I didn't know quite what to think earlier this year when I read that young Irish vets Ash wanted to move in a "heavy" direction à la Nirvana's Nevermind or Guns N' Roses Appetite for Destruction on their fifth album. Of course, part of the reason I was puzzled was that less than a year earlier, Ash singer/guitarist Tim Wheeler had told the NME that he wanted to do something more "experimental" after he'd had a grand time using a computer-heavy music-making approach to score a short film about the band. But here we are, three years on from Free All Angels, and Ash have delivered Meltdown, another record that can only be described as, well, an Ash record.
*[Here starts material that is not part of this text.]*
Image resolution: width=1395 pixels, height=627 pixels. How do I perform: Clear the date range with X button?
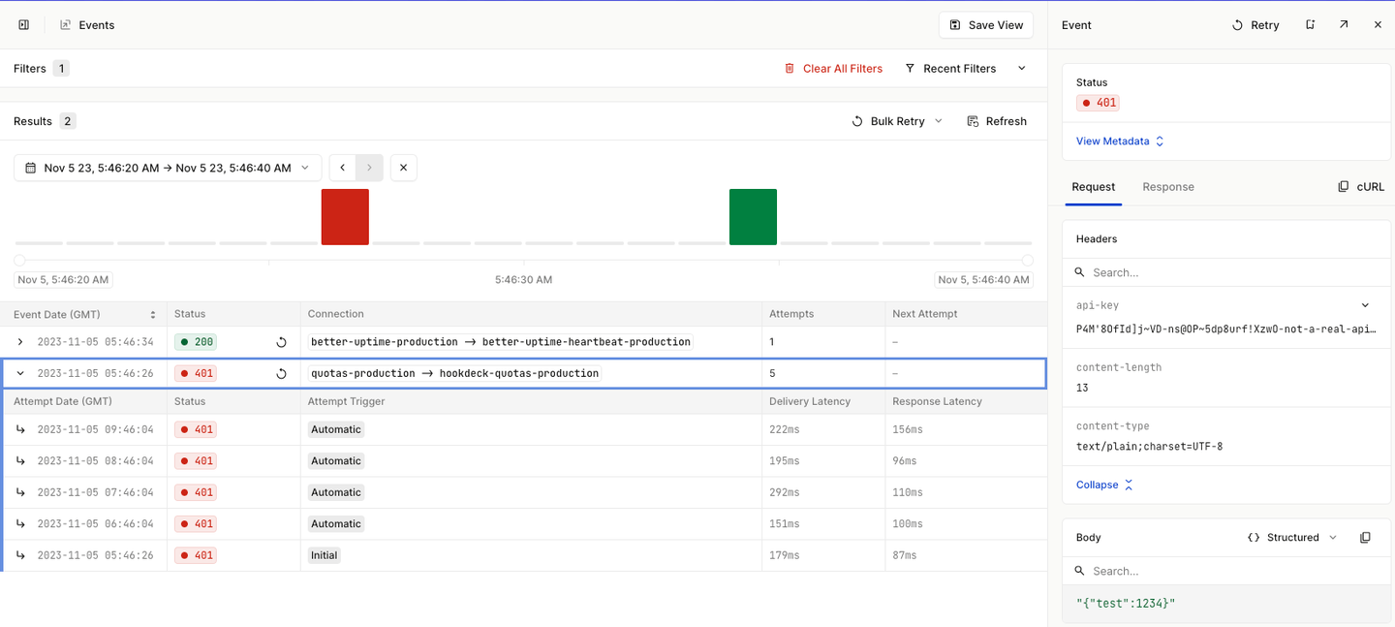pyautogui.click(x=403, y=168)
That’s not to say that Ash should go the Wedding Present route and print up self-parodying T-shirts reading "All the songs sound the same." But like David Gedge's late band, Belfast's Ash have carved out a highly distinctive sound over a 12-year career that began back when the three founding members were still in high school. Using the raw, punk-pop sound of The Buzzcocks as a starting place, Ash show their affection for bands like Nirvana as they mix loud guitars with strong, highly hummable melodies and Tim Wheeler’s boyish vocals.
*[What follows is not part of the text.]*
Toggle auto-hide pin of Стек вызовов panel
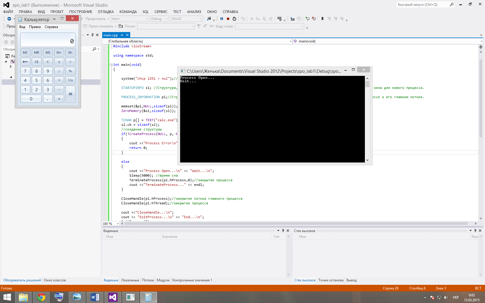 (475, 231)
Questing for heaviness, the band came to record in Los Angeles with producer Nick Raskulinecz, who has recently worked with Foo Fighters and "supergroup" Velvet Revolver. But outside of some small metallic flourishes on a handful of tracks, including the Frampton-esque "talking guitar" and riff- (and cowbell!) heavy verses of "Detonator," the drum-crazy introduction of "Meltdown," and the flanged effect employed on "Orpheus," these songs are undeniably Ash, albeit with few of the change-of-pace ballads the band does so well. Curiously, throughout the 11 tracks on Meltdown, almost every tune does away with the producer's touch by the time the chorus kicks in.
And as usual, what choruses they are, with Wheeler and guitarist Charlotte Hatherlay's
voices blending seamlessly to take the listener to pure pop heaven, Hatherlay
making her strongest vocal contributions yet to the band she joined back in 1997.
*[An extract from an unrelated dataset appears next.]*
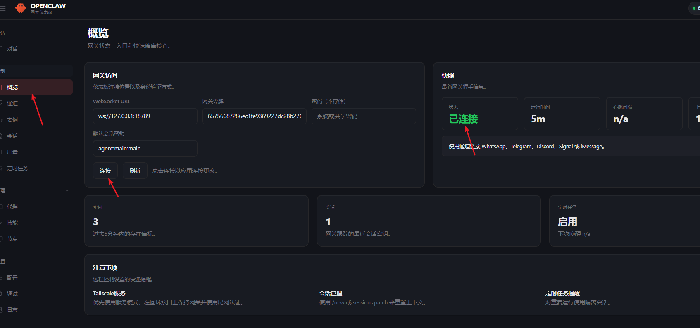Screen dimensions: 700x328
Task: Open 技能 skills in sidebar
Action: coord(12,223)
The words, as always, don't add up to a whole lot; Wheeler rarely expands his
palette beyond the typical science-fiction and boy-girl stuff, this time with
a bit of youthful rebellion shining through on the title track's call to rise
up against "the witch doctors and the politicians/[who] rule by fear and try
to keep us down." That's not a complaint, as Ash straddle the line between pop
and punk so well.
Ash are such a remarkably consistent band that it's almost impossible to judge the merits of any one of their albums against the others. With their latest, Ash cap off a remarkable five-album run that's almost unprecedented in these times, and none of the members are even 30 yet. If you're a fan of tuneful, American-influenced pop-punk, Ash are waiting to burn a hole through your heart.